Did you see the pictures in last Tuesday’s New Paper of the Johor Baru house in Kampung Tawakal where escaped terrorsist Mas Selamat Kastari was arrested?
It was like the tidiest terrorist hideout I had ever seen – not that I have seen that many terrorist hideouts.
I’m used to flipping through interior design magazines and seeing these pictures of other people’s beautiful homes and thinking, “My god, compared to them, I live in a pigsty.”
By the way, living in a pigsty is not so bad anymore since swine flu has been renamed Influenza A (H1N1).
But thanks to Mas Selamat, I now realise that I’m not only living in a pigsty, but I’m living in the undesirable part of the pigsty where the local pigs send foreign workers to live.
How did my home become such a mess? Where did all this clutter come from? How can a fugitive have better housekeeping habits than I do?
I’m assuming Mas Selamat didn’t have a maid. Neither do I because, you know, good help is so hard to find these days.
And here I was, thinking he was hiding in constant fear of capture somewhere in the woods, feeding on insects and sleeping without a mattress, blanket, pillow, bolster or air-conditioning – in this heat!
While all this time, Singapore’s most wanted man was reportedly going fishing, picnicking and growing rambutans as he lived among some remarkably clueless villagers.
(But his kampung house looked like it didn’t have any air-con, which made me feel slightly better.)

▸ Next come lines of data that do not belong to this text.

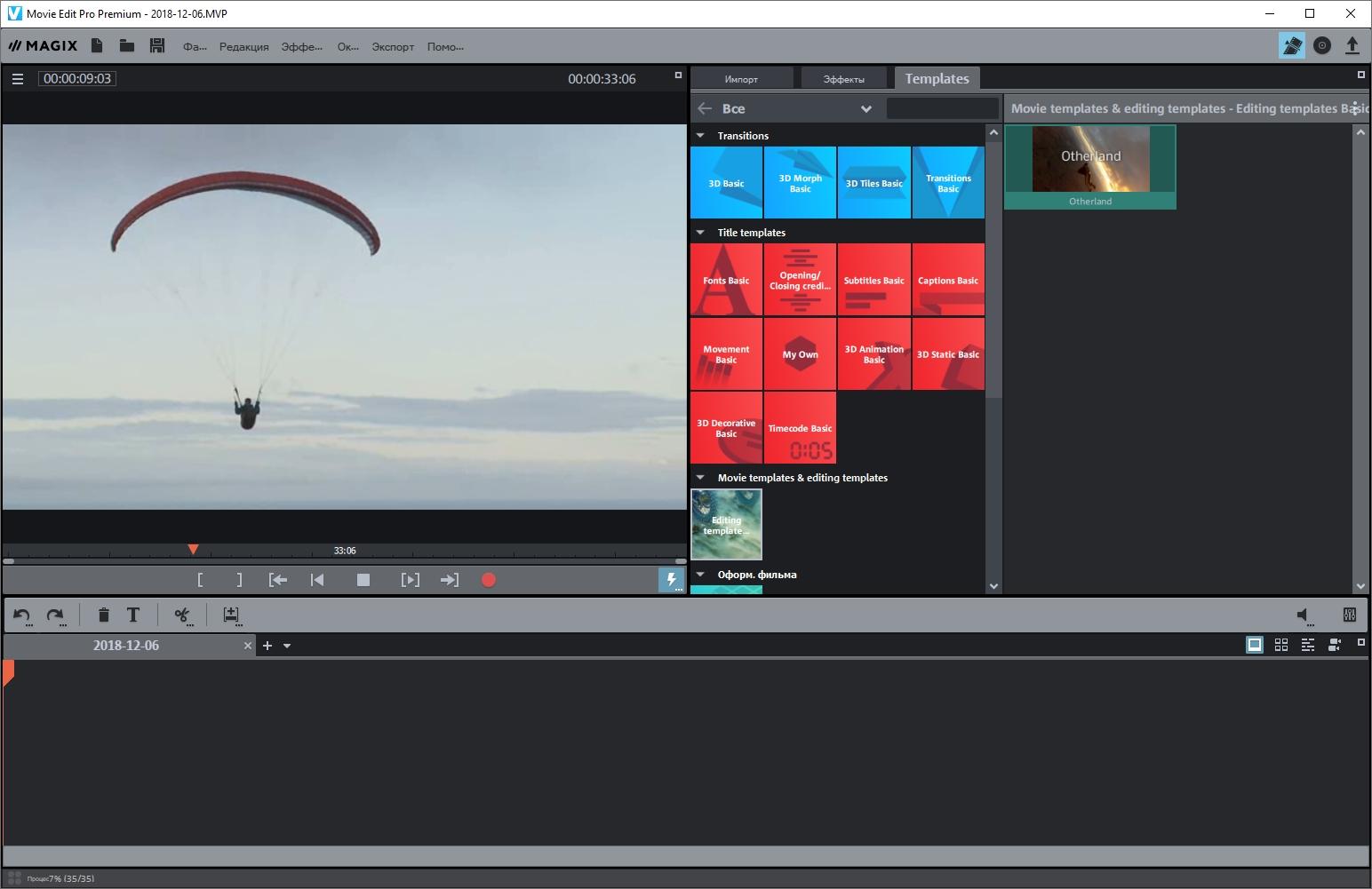Switch to the Импорт tab
The width and height of the screenshot is (1372, 889).
pos(741,79)
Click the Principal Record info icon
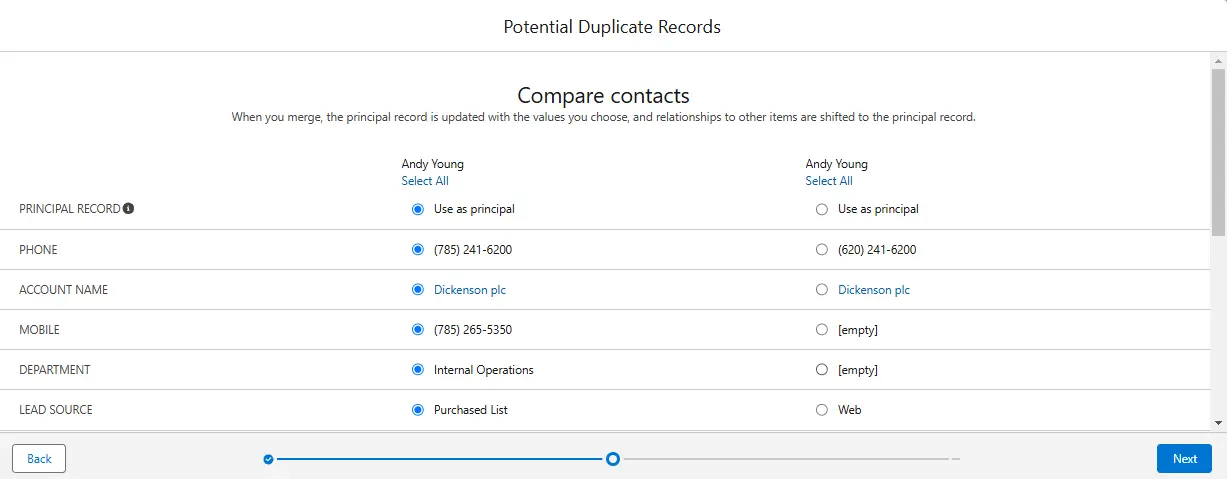 (x=129, y=209)
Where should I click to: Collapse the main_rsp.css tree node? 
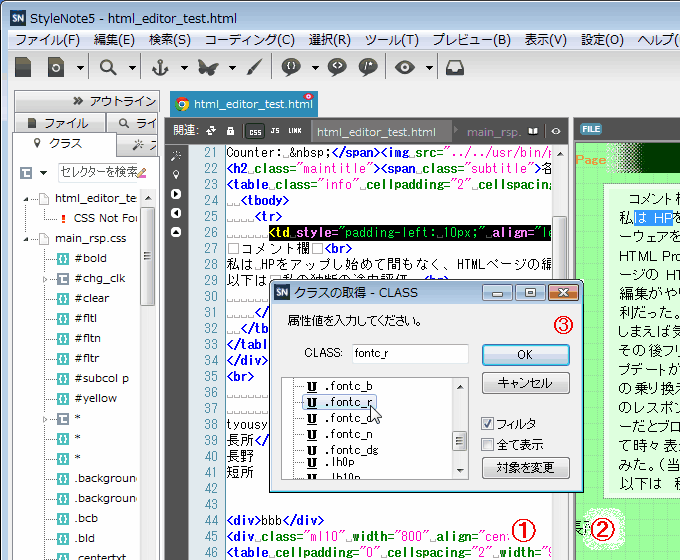pos(27,239)
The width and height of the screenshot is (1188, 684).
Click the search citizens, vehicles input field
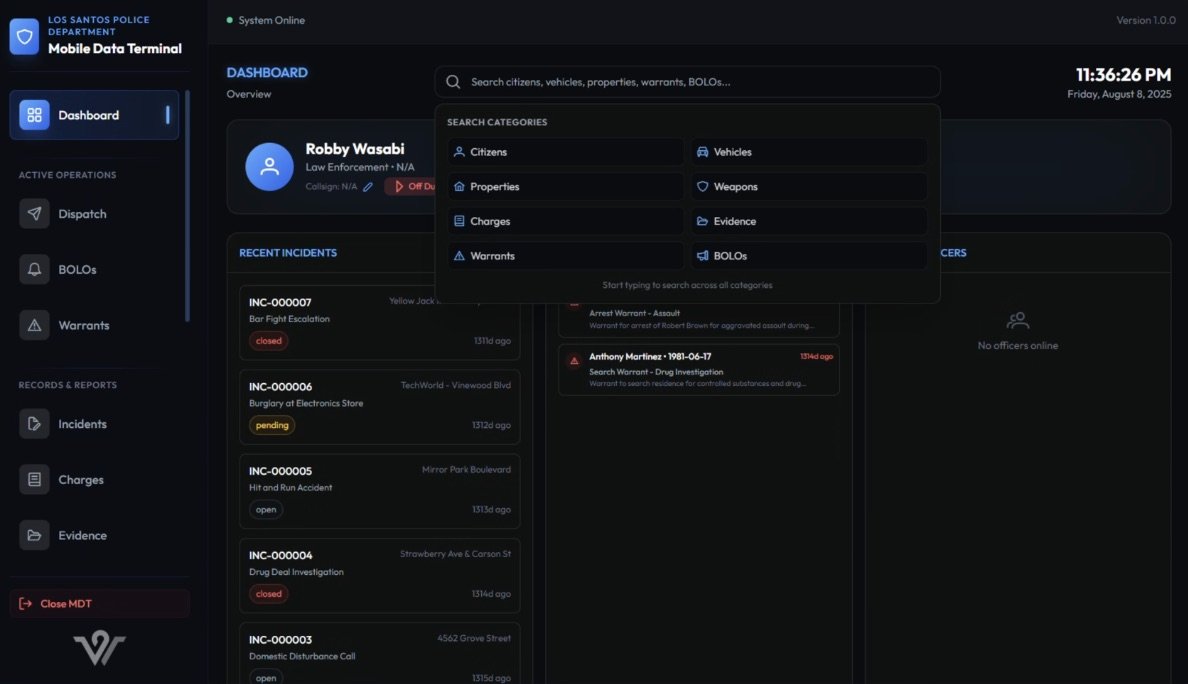coord(700,82)
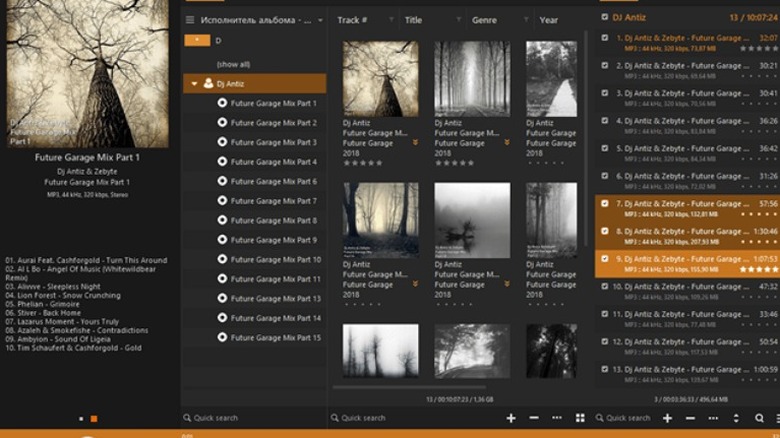Collapse the Dj Antiz artist tree node

[x=195, y=84]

Mas Selamat even had a garden. The only garden I have is the mildew growing in my bathroom.
But you know what I’m really jealous about? He had a punching bag hanging from the ceiling in the middle of the living room! How awesome is that? It was like his own private gym. No membership fees required.

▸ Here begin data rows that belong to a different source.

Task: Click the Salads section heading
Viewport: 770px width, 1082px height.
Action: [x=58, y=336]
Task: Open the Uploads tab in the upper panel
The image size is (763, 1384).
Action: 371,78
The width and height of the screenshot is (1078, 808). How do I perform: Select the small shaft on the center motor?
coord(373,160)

You think my wife would let me have a punching bag hanging from the ceiling in the middle of the living room? All she gave me were these two little dumbbells, but I really shouldn’t talk about our kids like that.
You know what? That’s who I blame – the kids. Because of them, my HDB flat has never been – and will never be – featured in Home & Decor.
They spill. They vandalise the walls and furniture. They leave toys accumulated over numerous birthdays and Christmases all over the place. They hide half-eaten sandwiches in the storeroom that you discover months later when you’re wondering, “What the hell is that smell?”
Once you have children, you can kiss any illusions of having a picture-perfect home good-bye.
But for all the messiness, I suppose having a family is still marginally preferable to being a fugitive. Though I wouldn’t mind some free rambutans.